The next step is to deliver anticipatory services. These are services that are proactive, personalized, and consider a citizen’s circumstance and background. To do that, however, agencies must capture, merge, and update customer service data elements accurately and quickly.

In the private sector, customer service data capture is occurring at increasingly faster speeds and in larger volumes. But it lacks the privacy and security protections necessary to protect the public interest. Public sector agencies must chart a different course to build citizen trust and avoid potential backlashes.

Q: Are there ways the government can improve tax administration with analytics?

Analytics offer the opportunity for tax administrators to do two things. First, they can improve overall mission value through increased efficiency and reduced costs of service delivery. Second, they can increase value to customers through improved efficacy of service interactions.

By identifying patterns and trends in service use, segmented by taxpayer demographics, tax administrators can better forecast service demand spikes, identify opportunities for early customized outreach, and better optimize internal resource allocation.

For example, simulation-based approaches can explore how taxpayers might respond to a new tax policy and drive insight about areas of potential noncompliance.

Q: You’ve mentioned machine learning and simulation techniques. Can you explain the similarities and differences?

Machine learning describes a class of techniques that use automated means to determine associations and correlations between underlying data elements. In recent decades, the advent of big data and scalable, cheap computing have accelerated machine learning in a variety of disciplines, ranging from computer vision to natural language processing, and even drug discovery.
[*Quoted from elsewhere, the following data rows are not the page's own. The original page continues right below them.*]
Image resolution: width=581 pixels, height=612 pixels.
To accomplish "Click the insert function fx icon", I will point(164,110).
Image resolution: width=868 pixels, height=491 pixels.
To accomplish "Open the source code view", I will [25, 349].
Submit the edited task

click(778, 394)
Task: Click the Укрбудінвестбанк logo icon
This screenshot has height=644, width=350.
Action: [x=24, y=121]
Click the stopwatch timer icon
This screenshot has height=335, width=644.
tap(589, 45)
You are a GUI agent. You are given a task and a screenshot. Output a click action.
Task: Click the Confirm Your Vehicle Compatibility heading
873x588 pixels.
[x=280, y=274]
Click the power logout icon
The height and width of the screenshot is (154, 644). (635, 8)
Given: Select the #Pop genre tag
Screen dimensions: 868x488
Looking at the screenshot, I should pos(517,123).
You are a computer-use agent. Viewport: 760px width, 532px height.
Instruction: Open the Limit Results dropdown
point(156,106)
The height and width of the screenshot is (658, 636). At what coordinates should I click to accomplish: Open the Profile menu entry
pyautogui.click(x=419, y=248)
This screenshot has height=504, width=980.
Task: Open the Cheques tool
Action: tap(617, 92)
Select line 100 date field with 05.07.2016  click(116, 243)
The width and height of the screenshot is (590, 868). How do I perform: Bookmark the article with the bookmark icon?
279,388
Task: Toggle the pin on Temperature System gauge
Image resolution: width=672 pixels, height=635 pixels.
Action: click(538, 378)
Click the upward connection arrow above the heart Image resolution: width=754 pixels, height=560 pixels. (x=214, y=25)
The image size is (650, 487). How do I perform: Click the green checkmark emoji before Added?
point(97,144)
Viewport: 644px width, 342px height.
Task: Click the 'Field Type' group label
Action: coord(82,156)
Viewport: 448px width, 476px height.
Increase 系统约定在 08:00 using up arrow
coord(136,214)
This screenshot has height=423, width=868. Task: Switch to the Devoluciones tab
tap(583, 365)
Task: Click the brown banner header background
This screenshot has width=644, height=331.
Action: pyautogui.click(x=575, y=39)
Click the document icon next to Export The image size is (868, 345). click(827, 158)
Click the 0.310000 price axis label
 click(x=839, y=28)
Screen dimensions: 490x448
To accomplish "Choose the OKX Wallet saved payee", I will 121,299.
Simulation, on the other hand, belongs to a class of techniques that don’t require, as a pre-requisite, large quantities of underlying data. Instead, simulation begins by prescribing rules that define the actions of specific entities—such as taxpayers and auditors—and then explores different future states by evolving behaviors over time.

Both approaches are useful to discover patterns and anomalies that wouldn’t otherwise be “guessed” by subject matter experts.  

Q: What role is there for using simulation and simulated data in your work?

Simulation and simulated data are great ways to conduct “what-if” experiments. Prior to deploying a new service offering and conducting field experiments, for example, simulation-based techniques would help in the research phase to explore potential risks and unintended outcomes.

These early explorations can help better define the parameters for field experiments in a more real-world setting. Simulation can thereby help reduce costs and accelerate time to overall solution deployment.

Q: Are there other areas of government where analytics can lead to better services?

An important area where the government can expand the use of analytics is monitoring and analyzing public risks to safety. In particular, expanding early-warning systems for citizens to better avoid or mitigate negative outcomes from natural and human disasters, epidemics, and financial shocks will be an increasingly important service to consider.

Separately, the use of analytics can, by itself, lead to detrimental outcomes due to potential bias and lack of transparency. If appropriately formulated, however, analytics might also help minimize existing social inequity and injustice.

These latter efforts are the focus of current research in my group’s innovation area, and I welcome feedback and collaboration on how MITRE can best help our sponsors.